Pek çok insan bilindiği üzere gördüğü köpeğin saldırıp saldırmayacağını anlamak için kulaklarına bakıyor. KÜPE var mı yok mu diye. Yukarıda da anlattım, küpe kısırlaştırılan köpeklerin kulaklarına takılıyor. Küpe varsa insanlar biraz olsun rahatlıyor ama bakıyorsun küpeli köpek de saldırıyor.
Bunun nedenlerinden biri kısırlaştırmanın saldırganlığı engellemediği ama İŞİN ASLI o takılan KÜPENİN SAHTE olduğu gerçeği.
Evet, doğru okudunuz. Meğer bu hastalıklı kişiler, internetten edindikleri küpeleri anlaşmalı oldukları veterinerlere taktırıp onların üremelerinin önünü açıyorlarmış.
Bu kadarı da fazla geldi hakikaten.
ÜLKEYE 20 YIL KAYBETTİRENLER
Çıkarılan yasa hakkıyla uygulandığı takdirde umarım bu sorun da ortadan kalkacak, daha korkusuz ve sağlıklı bir ülkede yaşama şansımız olacak.
Ne yazık ki bir avuç kendini bilmez sapkın köpekperestin ve mama üreticilerinin etkisi altına aldığı milletvekilleri yüzünden 2004 yılında çıkarılan 5199 sayılı Yasa yüzünden bu ülke 20 yıl kaybetti.
Köpeklerin öldürdüğü insanların, onların ailelerinin vebali bu yasanın çıkarılmasına öncülük eden eski AK Parti Tekirdağ Milletvekili Mustafa Yel başta olmak üzere tüm AK Partili ve CHP’li üyelerin boynunda.

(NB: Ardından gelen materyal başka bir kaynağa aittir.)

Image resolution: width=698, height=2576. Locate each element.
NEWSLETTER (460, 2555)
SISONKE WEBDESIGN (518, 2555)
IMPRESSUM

Ama artık 5199 sayılı yasa garabetinin çıkarılmasında etkin olan güçler ilk kez kaybetti. MASAK raporuna göre 500 milyar lirayı bulan mama piyasası ve sektörü ile onların “hayvansever” adı altında para toplayan soytarıları kaybetti. Hayvansever dernekleri adı altında faaliyet gösteren çıkar grupları kaybetti.
Bundan sonra insanlık kazanacak. Hayvanlar da kazanacak. Karınları doyurulacak ve bakılacaklar.